__Assigned task__. Which lines of the records below contain the string "price"? Report each of them.

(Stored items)
....

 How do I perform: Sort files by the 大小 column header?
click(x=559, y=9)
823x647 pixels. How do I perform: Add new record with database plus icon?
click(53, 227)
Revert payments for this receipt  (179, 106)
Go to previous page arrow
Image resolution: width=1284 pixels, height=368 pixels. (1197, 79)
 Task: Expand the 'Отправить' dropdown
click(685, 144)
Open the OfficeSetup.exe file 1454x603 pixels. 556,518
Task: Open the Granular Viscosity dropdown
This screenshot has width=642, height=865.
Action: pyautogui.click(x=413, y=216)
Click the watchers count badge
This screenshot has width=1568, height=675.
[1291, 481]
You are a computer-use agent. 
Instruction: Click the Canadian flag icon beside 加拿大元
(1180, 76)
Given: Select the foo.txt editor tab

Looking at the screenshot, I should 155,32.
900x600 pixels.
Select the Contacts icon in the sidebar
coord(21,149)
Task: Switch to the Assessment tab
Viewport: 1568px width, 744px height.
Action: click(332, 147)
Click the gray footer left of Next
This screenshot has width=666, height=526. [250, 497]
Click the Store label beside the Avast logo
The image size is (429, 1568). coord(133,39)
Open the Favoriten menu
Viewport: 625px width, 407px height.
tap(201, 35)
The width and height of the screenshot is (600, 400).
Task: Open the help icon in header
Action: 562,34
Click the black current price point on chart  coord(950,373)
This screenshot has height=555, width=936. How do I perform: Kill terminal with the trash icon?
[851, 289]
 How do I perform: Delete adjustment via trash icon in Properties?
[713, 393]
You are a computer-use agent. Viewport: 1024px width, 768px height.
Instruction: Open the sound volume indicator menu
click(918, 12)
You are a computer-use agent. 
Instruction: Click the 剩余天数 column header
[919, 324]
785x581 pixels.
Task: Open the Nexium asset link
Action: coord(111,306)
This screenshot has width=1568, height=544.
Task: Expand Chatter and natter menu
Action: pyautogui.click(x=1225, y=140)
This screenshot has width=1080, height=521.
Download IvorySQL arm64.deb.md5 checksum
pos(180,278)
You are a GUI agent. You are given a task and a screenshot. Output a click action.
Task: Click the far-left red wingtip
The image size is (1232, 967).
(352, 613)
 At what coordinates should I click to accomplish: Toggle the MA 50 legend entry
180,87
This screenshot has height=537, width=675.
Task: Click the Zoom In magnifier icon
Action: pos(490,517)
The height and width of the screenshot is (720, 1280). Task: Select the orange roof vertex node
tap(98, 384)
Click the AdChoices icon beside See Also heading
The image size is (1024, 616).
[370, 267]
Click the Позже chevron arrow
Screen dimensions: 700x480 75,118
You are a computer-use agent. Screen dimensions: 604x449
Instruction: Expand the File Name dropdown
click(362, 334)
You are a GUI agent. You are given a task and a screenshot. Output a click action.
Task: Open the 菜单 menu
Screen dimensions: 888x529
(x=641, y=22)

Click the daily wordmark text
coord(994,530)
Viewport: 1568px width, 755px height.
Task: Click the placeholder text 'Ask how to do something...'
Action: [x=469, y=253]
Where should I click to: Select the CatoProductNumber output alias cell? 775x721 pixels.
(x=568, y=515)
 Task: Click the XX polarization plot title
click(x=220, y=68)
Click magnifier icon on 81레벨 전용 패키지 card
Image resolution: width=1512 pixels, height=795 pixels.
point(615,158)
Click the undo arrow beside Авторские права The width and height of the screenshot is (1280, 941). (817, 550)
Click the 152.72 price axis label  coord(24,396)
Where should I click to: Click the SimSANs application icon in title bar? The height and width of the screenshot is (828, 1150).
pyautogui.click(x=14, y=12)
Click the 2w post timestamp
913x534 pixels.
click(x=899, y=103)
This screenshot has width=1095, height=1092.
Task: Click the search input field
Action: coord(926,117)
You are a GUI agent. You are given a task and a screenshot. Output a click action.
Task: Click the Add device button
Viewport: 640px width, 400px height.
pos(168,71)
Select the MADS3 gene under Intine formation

....

__Task response__.
Click the black current price point on chart  coord(950,373)
Click the 152.72 price axis label  coord(24,396)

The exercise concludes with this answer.